The terror group that carried out the March suicide bombings at an airport and subway station in Brussels originally planned to launch a second attack on France, Belgium’s Federal Prosecution Office said Saturday.
The office said in a statement that the terrorists were “surprised by the speed of the progress in the ongoing investigation” and decided to rush an attack on Brussels instead.
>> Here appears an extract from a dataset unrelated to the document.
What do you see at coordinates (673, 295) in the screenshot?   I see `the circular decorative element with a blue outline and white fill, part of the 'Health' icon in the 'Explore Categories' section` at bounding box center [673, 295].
Two suicide bombers killed 16 people at a Brussels Airport on March 22. A subsequent explosion at Maelbeek subway station killed another 16 people the same morning.
Investigators have found intimate links between the cell behind the Brussels attacks and the group that killed 130 people in Paris on Nov. 13.
The prosecutor’s statement confirmed what many suspected: the series of raids and arrests in the week leading up to the Brussels attacks – including the capture of key Paris attacks fugitive Salah Abdeslam – pushed the terrorists to action.
The allegation that the killers in Brussels planned a rerun of the Paris attacks comes a day after Belgian authorities charged four men with participating in "terrorist murders" and the "activities of a terrorist group" in relation to the Brussels attacks.
They included Mohamed Abrini, who they said had been identified as the "man in the hat" spotted alongside the two suicide bombers who blew themselves up at Brussels Airport.
“He explained having thrown away his (explosive) vest in a garbage bin and having sold his hat afterward,” the prosecutor’s office said Saturday.
Surveillance footage has also placed Abrini in the convoy with the attackers who headed to Paris ahead of the Nov. 13 massacre.
Abrini was a childhood friend of Brussels brothers Salah and Brahim Abdeslam, both suspects in the Paris attacks, and he had ties to Abdelhamid Abbaoud, the Paris attackers' ringleader who died in a French police raid shortly afterward. Brahim Abdeslam blew himself up in the Paris bombings while Salah Abdeslam was arrested in Brussels on March 18 — four days before the attacks there — after a four-month manhunt.
Abrini's fingerprints and DNA were not only in a Renault Clio used in the Paris attacks but also in an apartment in the Schaerbeek neighborhood of Brussels that was used by the airport bombers. Abrini was also believed to have traveled to Syria, where his younger brother died in 2014 in the Islamic State's Francophone brigade.
He traveled multiple times to Birmingham, England, last year, meeting with several men suspected of terrorist activity, a European security official has told The Associated Press.
The other suspects charged Saturday were identified as Osama Krayem, Herve B. M. and Bilal E. M.
Krayem is known to have left the Swedish city of Malmo to fight in Syria.
The Associated Press contributed to this report.